Enhanced HBV susceptibility in primary cat hepatocytes overexpressing hNTCP.
(A) Schematic representation of the experimental setting. Primary cat hepatocytes were seeded in 6-well plates and infected with HBV at a multiplicity of infection of 2000 (MOI = 2000), or transduced with AAV-TTR-hNTCP (60000 vg/cell) in the presence of 4% PEG8000. 24 hours post-HBV infection or AAV transduction, cells were washed thrice with PBS and changed with fresh PMM. 72 hours post-AAV transduction, cells were infected with HBV (MOI = 2000). (B) Secreted HBeAg and HBsAg in the supernatants at indicated time points were determined by ELISA. (C) HBV DNA of the cell culture supernatants at 7 dpi was detected by qPCR using an HBV viral DNA quantitative fluorescence diagnostic kit. (D) The expression of hNTCP protein in primary cat hepatocytes overexpressing hNTCP or not was detected by western blotting at 7 dpi. β-actin was used as an internal control. (E) Cellular total RNA was extracted and reverse-transcribed, HBV pgRNA and total RNA were quantified by RT-qPCR using HBV-specific primers. (F) The Hirt DNA samples from 7 dpi were extracted and subjected to Southern blotting using 32P labeled HBV probes. Dotted line represents assay limit of detection. Data was presented as mean ± SD. * p < 0.05, ** p < 0.01, *** p < 0.001, and **** p < 0.0001. MOI, multiplicity of infection. pgRNA, pre-genomic RNA; PF-rcDNA, protein-free rcDNA; cccDNA, covalently closed circular DNA; dpi, days post-infection; vg: viral genomes.
Fig 8.
Evaluation of primary cat hepatocytes as a platform for testing anti-HBV drugs.

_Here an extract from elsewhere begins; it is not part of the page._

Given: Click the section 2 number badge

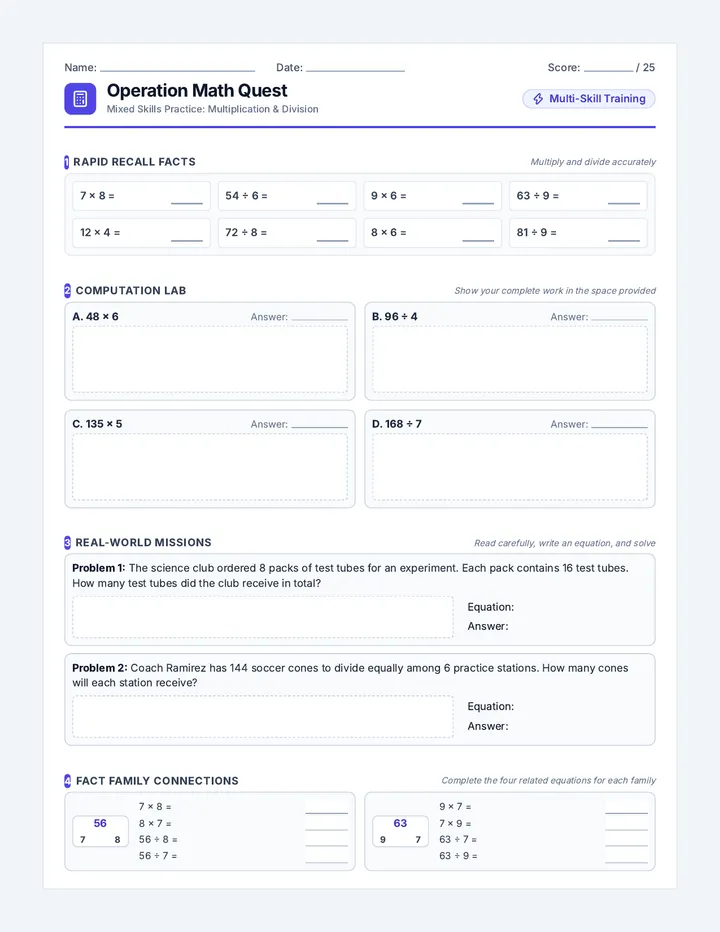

(A) Schematic representation of the experimental setting. Primary cat hepatocytes were seeded in 6-well plates and infected with 2000 HBV genomes per cell (MOI = 2000) in the presence of 4% PEG8000 with or without 500 nM MyrB. One day post-infection, cells were treated with or without ETV (500 nM) and Poly (I:C) (1 μg/ml), and the supernatants and cells were collected at 3 dpi, 5 dpi, and 7 dpi. (B) Secreted HBeAg and HBsAg in the supernatants at indicated time points were determined by ELISA. (C) HBV DNA of the cell cultural supernatants at 7 dpi was detected by qPCR using an HBV viral DNA quantitative fluorescence diagnostic kit. (D) The expression of HBc protein in primary cat hepatocytes was detected by western blotting. β-actin was used as an internal control. (E) The expression of HBsAg protein in primary cat hepatocytes was detected by immunofluorescence staining. Scale bar = 100 µm. (F) Cellular DNA from different time points was Hirt extracted and then subjected to Southern blotting assay using 32P labeled HBV probes. The Hirt DNA samples from HBV-infected HepG2-hNTCP cells served as the positive control. (G) The Hirt DNA samples from seven days post-infection was denatured at 85°C, treated with EcoRI restriction nuclease, and subjected to Southern blotting using 32P labeled HBV probes. The Hirt DNA samples from HBV-infected HepG2-hNTCP cells served as the positive control. (H) Cellular total RNA was extracted and reverse-transcribed, and HBV pgRNA and total RNA were quantified by RT-qPCR using HBV-specific primers. (I) Cellular total RNA was extracted and then subjected to Northern blotting assay using 32P labeled HBV probes. Ribosomal RNA 18S and 28S served as the loading control. (J) Intracellular DNA was extracted and detected by qPCR using an HBV viral DNA quantitative fluorescence diagnostic kit. Dotted line represents assay limit of detection. Data was presented as mean ± SD. * p < 0.05, ** p < 0.01, *** p < 0.001, and **** p < 0.0001. MOI, multiplicity of infection. HBc, HBV core protein; pgRNA, pre-genomic RNA; rcDNA, relaxed circular DNA; dslDNA, double-strand linear DNA; ssDNA, single-strand DNA; PF-rcDNA, protein-free rcDNA; cccDNA, covalently closed circular DNA; dpi, days post-infection.